The Little-Known Spicy Turkish Flatbread You Need To Try

If there's one thing the whole world can agree on, it's the universal love for bread in all shapes, sizes, and forms. And when it comes to flatbread — unleavened bread made without yeast — just about every country has a version it calls its own. Mexico has corn and flour tortillas, India has naans and rotis, Armenia has the lavash, and Italy has its focaccia (via Taste Atlas). Similarly, Turkey has the famous pide. But that's not the only flatbread that Turkey enjoys. There's another lesser-known flatbread famous in the country: lahmacun.
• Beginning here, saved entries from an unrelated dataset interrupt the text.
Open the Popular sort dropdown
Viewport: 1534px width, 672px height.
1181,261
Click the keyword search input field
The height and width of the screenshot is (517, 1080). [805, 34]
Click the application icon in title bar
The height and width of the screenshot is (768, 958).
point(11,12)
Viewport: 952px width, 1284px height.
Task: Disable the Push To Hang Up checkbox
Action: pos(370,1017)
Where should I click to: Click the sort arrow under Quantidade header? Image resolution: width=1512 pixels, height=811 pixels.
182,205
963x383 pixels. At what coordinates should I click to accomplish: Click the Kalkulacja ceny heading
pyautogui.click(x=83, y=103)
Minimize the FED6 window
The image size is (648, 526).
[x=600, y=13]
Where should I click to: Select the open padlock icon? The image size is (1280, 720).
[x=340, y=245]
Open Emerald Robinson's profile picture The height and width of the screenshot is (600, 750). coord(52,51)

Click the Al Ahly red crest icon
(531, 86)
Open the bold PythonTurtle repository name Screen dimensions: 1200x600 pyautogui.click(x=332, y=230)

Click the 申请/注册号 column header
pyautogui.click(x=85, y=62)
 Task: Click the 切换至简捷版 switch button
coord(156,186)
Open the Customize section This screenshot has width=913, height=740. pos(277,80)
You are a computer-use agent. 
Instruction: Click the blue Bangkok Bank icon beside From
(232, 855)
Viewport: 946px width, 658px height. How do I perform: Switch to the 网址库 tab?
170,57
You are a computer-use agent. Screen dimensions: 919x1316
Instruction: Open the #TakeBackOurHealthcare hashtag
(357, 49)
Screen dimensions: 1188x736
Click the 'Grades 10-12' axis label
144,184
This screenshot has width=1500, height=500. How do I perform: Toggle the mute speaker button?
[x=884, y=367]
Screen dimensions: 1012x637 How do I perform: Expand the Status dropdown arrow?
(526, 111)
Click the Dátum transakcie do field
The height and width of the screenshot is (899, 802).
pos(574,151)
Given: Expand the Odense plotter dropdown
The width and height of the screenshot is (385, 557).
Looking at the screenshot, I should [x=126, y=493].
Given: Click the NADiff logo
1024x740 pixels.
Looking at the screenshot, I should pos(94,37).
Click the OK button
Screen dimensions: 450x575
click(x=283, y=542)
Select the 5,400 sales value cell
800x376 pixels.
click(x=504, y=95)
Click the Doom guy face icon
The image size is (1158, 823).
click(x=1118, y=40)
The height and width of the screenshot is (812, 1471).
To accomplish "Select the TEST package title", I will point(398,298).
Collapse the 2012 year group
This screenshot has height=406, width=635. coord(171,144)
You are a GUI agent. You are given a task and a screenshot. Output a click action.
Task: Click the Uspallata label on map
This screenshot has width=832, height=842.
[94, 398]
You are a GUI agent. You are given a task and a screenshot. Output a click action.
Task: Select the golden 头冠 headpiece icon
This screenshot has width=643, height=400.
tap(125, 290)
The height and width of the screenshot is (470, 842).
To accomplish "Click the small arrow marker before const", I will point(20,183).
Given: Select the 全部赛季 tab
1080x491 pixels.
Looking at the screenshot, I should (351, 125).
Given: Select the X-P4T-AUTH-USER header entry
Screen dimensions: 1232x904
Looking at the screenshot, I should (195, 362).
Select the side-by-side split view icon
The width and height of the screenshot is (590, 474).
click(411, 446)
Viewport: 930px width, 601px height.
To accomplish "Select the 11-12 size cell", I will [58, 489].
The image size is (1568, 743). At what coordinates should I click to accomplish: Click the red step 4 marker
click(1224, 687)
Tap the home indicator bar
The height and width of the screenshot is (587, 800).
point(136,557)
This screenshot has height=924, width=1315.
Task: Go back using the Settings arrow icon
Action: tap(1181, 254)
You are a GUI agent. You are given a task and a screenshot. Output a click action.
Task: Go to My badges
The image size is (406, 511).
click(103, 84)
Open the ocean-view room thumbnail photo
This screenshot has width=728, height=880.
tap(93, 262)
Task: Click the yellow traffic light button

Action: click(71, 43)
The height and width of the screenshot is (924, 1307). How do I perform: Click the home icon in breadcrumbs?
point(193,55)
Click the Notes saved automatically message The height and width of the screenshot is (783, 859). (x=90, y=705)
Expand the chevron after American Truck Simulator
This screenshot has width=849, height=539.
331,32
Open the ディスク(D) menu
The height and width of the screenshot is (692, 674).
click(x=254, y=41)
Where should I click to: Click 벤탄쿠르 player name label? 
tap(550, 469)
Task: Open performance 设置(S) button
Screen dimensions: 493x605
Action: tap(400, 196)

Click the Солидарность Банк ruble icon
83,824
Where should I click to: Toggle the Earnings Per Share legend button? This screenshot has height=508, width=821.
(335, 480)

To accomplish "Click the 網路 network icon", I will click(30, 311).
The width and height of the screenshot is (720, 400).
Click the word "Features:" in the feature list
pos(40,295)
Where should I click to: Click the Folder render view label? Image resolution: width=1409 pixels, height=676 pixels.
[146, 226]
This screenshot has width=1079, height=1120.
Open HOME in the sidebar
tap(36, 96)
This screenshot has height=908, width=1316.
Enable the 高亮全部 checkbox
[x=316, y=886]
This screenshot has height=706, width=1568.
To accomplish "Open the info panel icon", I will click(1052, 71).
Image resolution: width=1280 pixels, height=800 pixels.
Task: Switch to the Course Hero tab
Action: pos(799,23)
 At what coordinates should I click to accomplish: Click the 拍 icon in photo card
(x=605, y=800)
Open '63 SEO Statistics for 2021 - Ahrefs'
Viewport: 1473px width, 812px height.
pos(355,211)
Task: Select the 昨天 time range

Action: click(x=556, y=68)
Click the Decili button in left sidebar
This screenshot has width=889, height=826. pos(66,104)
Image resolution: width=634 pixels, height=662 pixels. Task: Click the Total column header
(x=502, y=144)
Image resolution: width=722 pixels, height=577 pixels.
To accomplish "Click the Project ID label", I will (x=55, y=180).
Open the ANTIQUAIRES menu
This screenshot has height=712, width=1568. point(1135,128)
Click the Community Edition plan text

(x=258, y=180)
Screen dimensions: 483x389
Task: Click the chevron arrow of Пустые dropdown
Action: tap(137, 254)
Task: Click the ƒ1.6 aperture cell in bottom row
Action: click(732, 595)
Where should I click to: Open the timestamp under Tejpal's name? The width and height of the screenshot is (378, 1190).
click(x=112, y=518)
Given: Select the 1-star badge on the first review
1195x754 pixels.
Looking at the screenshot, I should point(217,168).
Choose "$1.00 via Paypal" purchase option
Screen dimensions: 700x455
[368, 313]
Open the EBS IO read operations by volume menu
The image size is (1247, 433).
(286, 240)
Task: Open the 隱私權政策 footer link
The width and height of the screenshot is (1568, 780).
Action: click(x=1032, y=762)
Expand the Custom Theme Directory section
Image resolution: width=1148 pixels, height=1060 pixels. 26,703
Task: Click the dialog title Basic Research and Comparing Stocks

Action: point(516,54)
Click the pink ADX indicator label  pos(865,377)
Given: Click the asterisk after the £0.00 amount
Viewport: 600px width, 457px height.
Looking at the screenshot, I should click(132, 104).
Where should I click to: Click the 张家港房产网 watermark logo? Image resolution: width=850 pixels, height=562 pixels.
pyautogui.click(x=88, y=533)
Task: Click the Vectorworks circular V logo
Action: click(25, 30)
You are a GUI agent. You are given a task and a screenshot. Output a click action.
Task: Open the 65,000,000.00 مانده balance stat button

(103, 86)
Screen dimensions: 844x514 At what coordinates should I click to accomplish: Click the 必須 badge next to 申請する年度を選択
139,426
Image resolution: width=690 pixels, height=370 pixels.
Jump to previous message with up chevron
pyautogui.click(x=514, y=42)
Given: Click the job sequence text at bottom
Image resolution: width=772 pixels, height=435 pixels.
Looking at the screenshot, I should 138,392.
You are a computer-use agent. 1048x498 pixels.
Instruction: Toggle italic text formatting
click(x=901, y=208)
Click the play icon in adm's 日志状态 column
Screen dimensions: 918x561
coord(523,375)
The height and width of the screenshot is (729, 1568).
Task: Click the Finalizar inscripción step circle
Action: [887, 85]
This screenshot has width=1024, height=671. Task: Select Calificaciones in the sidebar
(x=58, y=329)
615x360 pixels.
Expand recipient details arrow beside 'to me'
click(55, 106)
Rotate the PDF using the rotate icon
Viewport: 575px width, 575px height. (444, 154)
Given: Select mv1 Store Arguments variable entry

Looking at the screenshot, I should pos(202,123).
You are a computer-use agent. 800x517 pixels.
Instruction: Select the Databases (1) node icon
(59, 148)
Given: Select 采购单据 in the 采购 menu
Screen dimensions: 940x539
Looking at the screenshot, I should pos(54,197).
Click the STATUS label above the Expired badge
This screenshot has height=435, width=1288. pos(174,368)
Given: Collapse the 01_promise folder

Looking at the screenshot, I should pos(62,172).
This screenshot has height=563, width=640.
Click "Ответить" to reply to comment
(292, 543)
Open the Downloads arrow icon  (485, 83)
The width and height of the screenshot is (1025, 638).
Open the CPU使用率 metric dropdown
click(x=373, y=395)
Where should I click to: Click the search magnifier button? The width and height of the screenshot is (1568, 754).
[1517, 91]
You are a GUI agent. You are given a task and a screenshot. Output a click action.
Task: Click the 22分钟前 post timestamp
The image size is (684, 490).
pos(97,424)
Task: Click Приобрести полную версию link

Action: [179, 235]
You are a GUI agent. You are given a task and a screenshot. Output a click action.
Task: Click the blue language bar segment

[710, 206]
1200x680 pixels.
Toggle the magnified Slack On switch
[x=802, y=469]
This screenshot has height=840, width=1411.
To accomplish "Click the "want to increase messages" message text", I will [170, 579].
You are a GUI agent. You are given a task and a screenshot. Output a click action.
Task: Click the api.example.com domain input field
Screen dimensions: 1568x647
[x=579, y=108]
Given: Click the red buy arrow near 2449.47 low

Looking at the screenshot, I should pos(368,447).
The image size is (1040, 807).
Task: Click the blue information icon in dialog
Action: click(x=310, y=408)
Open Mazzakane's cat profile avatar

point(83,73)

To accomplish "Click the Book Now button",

Pronounced as lah-mah-juhn, lahmacun gets its name from the words "lahm" and "macun," Arabic for "meat" and "paste," respectively (via Dishes Origins). Often eaten as street food or as a lunchtime snack, the flatbread is typically made by rolling out a thin semolina dough, topping it with a spicy meat paste, and giving it a quick flash of heat in a brick oven. According to Taste Atlas, the meat topping can be either beef or lamb, but it is almost always ground into a spicy paste with the help of vegetables, chilies, onions, and all sorts of spices.

Is lahmacun the Turkish version of a pizza?

Rolled-out dough, meaty toppings, a bake in the oven — it sounds all too familiar. Indeed, lahmacun is often referred to as Turkish pizza, but The Spruce Eats points out one important distinction: Unlike a pizza, there's no bubbling cheese on top. However, several people find this comparison to be absurd.

According to the blog Eating Asia, several restaurants outside Turkey offer lahmacun on their menus under the guise of "Turkish pizza." But some of these restaurants don't just change the name. These "pizzas" often replace the thin lahmacun dough for a thicker pizza-like crust, the light ground meat paste with a chunky meat-based sauce, and sometimes, even come with cheese — none of which are typical of a traditional Turkish lahmacun. Taste Atlas also points out that the semolina dough used to make lahmacun is drier and sturdier than pizza dough, which is what makes this flatbread bake up more crisply than your typical pizza.

In addition to all that, lahmacun is eaten in an entirely different way than a pizza. The Turkish flatbread is often rolled up into a burrito of sorts alongside crisp onions and piyaz, a salad made from parsley (via Taste Atlas). Best eaten hot from the oven with a splash of lemon juice on top, the spicy flatbread is finished off with a chilled drink called ayran made using yogurt and salt. Alternatively, lahmacun can also be served with a bright red-colored fermented drink known as salgam suyu made from turnips and red carrots.